In 1984, the country's first underground railway service -- that runs from the city's north to the south -- was inaugurated here by then Prime Minister Indira Gandhi.
After missing several deadlines, the much-awaited East West Metro Railway -- a part of which when fully commissioned would constitute India's first under-river train line -- would begin commercial operation on Friday over a truncated 4.88 kilometer stretch linking six overground stations -- Sector V, Karunamoyee, Central Park, City Centre, Bengal Chemical and Salt Lake Stadium stations.
Goyal said the full 16.6-km stretch is likely to be completed in two years, but bottlenecks have to be cleared for that.
"The entire stretch from Sector 5 to Howrah Maidan is likely to be completed in two years, provided bottlenecks affecting the route are cleared through local support," he said, and mentioned that over Rs 6,500 crore has been spent on the project so far.
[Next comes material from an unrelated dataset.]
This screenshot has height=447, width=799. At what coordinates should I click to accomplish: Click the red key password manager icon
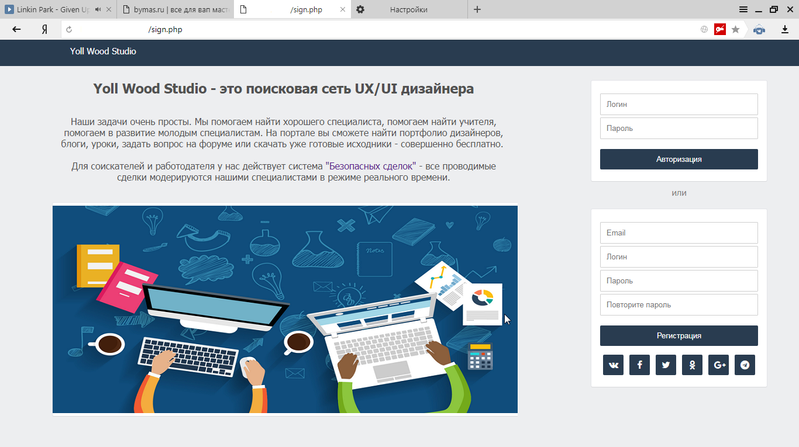[x=720, y=29]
In a veiled dig at the state's Trinamool Congress government on the delay in the project, Goyal said: "Though the work started in 2009, it was stalled from 2012 to 2015 on the pretext of route realignment.. it caused cost escalation."
The construction resumed after then Railways Minister Suresh Prabhu took care of the realignment.
Goyal said the services would go up to the Phoolbagan -- the first underground station on the route by October.
He also called for more cooperation from the state government for solving land issues so that the other Metro railway projects got on to the fast track.
Metro general manager Manoj Joshi said that the East-West Metro will carry seven to eight lakh passengers daily, when it is fully complete.
Kolkata Metro Rail Corporation Ltd is the implementing agency of the project, which is technologically analogous to the Eurostar (connecting Paris and London) and bridges the twin cities of Howrah and Kolkata.
It has been planned to drastically cut down travel cost and time, almost by an hour and a half.
Out of the total 16.6 km, 5.8 km is an elevated corridor and 10.8 km will run underground. The 520-metre twin tunnels under the river are part of the underground stretch.
Once commissioned, one would travel more than a 10-storeyed building below the water surface for almost half a kilometre across the 460-metre-wide Hooghly.
Progress of the metro construction was hampered in August due to an aquifer burst in central Kolkata during the tunnel boring work.